『天才論 立川談志の凄み』 by  立川談慶

天才論 立川談志の凄み
立川談慶
PHP親書
2021年11月30日 第一版第一刷

 

友人が、読んでいて面白そうだったので、図書館で借りてみた。

 

著者の談慶さんは、立川談志の18番目の弟子。談志の落語は好きだけど、とりたてて落語界に詳しいわけではない私は、談慶といわれても顔が思い浮かばなかった・・・。

 

立川談慶さんは、1965年、長野県生まれ。慶応義塾大学経済学部卒業。ワコールに入社。3年間のサラリーマン生活を経て、91年、立川談志の18番目の弟子として入門。前座名は、「ワコール」。通常4~5年とされる前座業を9年半経験し、2000年、二つ目に昇進。立川談志に、「立川談慶」と命名される。05年、真打昇進。『大事なことはすべて立川談志(ししょう)に教わった』などの著書もあるとのこと。

 

表紙裏の内容紹介には、
”世に天才と称された落語家は何人かいたが、凄みを持った天才は、立川談志だけだ。
本書は立川談志18番目の弟子である著者が、正面切って挑む談志天才論。没後10年が経ち、談志の言葉の真意がようやく分かるようになってきた今、談志の本当の凄さに迫る。
著者は談志の天才性を「先見性、普遍性、論理性」の三つに凝縮して分析し、さらに独自の身体性や立川流を創設した理由について論じる。後半では、「談志は談慶をどう育てたか」と題し、二つ目昇進までを振り返る。自らの苦悩や師匠を疑問視した日々をさらけ出し、その上で「師匠をこそがハートウォーマーだった」と語る。
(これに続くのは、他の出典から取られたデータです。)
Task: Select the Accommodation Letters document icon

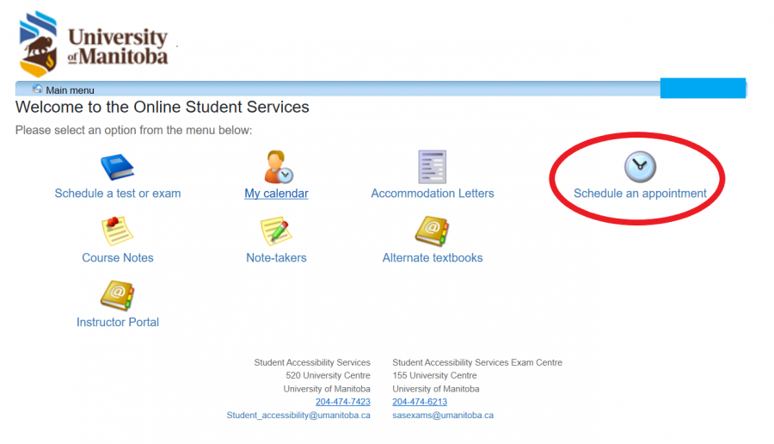Action: (433, 166)
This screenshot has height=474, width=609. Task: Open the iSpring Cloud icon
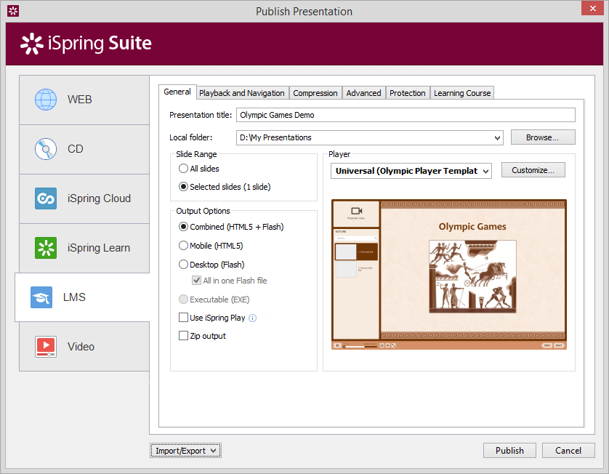pos(46,198)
”

 

目次
まえがき
序論 談志天才論
第一部 談志は何がすごいのか
第一話 天才は、ショートカットする
第二話 これぞ天才 談志の身体性
第三話 立川流を創設した理由
第四話 談志が落語界にもたらした改革
第五話 枯れた芸を唾棄した談志
第六話 「イリュージョン」「江戸の風」と、志ん朝師匠

第二部 談志は談慶をどう育てたか
第一話 「殺しはしませんから」
第二話 天才は組織を否定する
第三話 努力はバカに与えた夢
第四話 欲しいものは取りに来い
第五話 「あー、機嫌が悪いんです」
第六話 怒りの対象を求める天才
第七話 弟子の課題は、弟子自身に気づかせる
第八話 師匠こそ、ハートウォーマー


感想。
面白かった。
おもわず、ぷっと笑いだしてしまうほどの談志の言葉。そして、あのべらんめぇでありつつ、優しい談志の話に、ほろりと涙したり。
なかなか、面白い一冊だった。読んでよかった。新書で、サラ~~っと読める。


著者自身の苦節9年の下積み時代の失敗、屈辱、それをどう乗り越えたか、、、支えた奥さん、後輩、師匠、、、だれもがすごい人たちだなぁ、と思う。愛にあふれている。

 

最初の談志天才論のなかで、談志の子供の時の話が出てくる。東京の小石川で育った談志師匠。本名、松岡克由、克っちゃんは、お母さんの話によると小さいころから口達者だったそうな。

ぷっと吹いてしまった逸話が二つ。

克っちゃんが5,6歳のころ、近所の悪ガキたちと石の投げっこをしていた。それを見かねた近所のおじさんが「克由、お前の投げた石があの家の窓ガラスを割ったらどうするんだ!」と怒った。克っちゃんは、
おじさん、割ってから文句言いな」って。

5,6歳のがきんちょが、大人に向かって言う言葉か?!?!
すごい。噴き出した。

 

もう一つ、克っちゃんが亀をいじめていた。それをみたそのおじさんが、「克由、またお前か!? かわいそうだろう、亀なんかいじめちゃ!!」って注意した。そしたら、
けっ、とんだ浦島太郎だ」と言い放った、、と。

これは、電車の中で読んでいて、ぷっと吹き出してしまった・・・。

 

と、そんな談志師匠がどうすごかったのかを、赤裸々に語った一冊、という感じ。

 

私は、談志がちょっと変わった落語家、、とは思っていたけれど、小さん師匠から破門されて立川流をつくったとか、ちゃんとした話しは知らなかった。本書を読んでいると、談志が、どれほど自分の価値観を大事にし、弟子にも徹底的に自分の理想をつらぬいたかがわかる。そして、談慶 に言わせると、徒弟制度という閉された世界だからこそ、天才が生まれるのではないかと。普通に社会の常識の中で常識的に生きていこうとすれば、没個性におちいりがちなところが、徒弟制度、しかも落語界のなかでも更に閉された立川流という徒弟制度の中で生きていくことが、談志の天才性をさらに天才にしていったのだろう、と。
だって、師匠のいうことは、どんな無茶ぶりでも絶対なのだ・・・。

 

談慶の弟弟子の談生は、談慶より先に「二つ目」になった。落語界では弟弟子が兄弟子より先に昇進するなどというのはありえないことだった。それでも、屈辱をかみしめながら仲良しの談生のお祝いの席に参加した談慶。会の途中、トイレですれ違いざまに談志師匠は
「俺はおまえを否定しているのではない。あいつが俺の基準に達していただけだ。」と小声でつぶやいた。思わず「申し訳ありませんでした」と口に出た。そして、談志は、「申し訳ねぇと思っているなら、やれ」と。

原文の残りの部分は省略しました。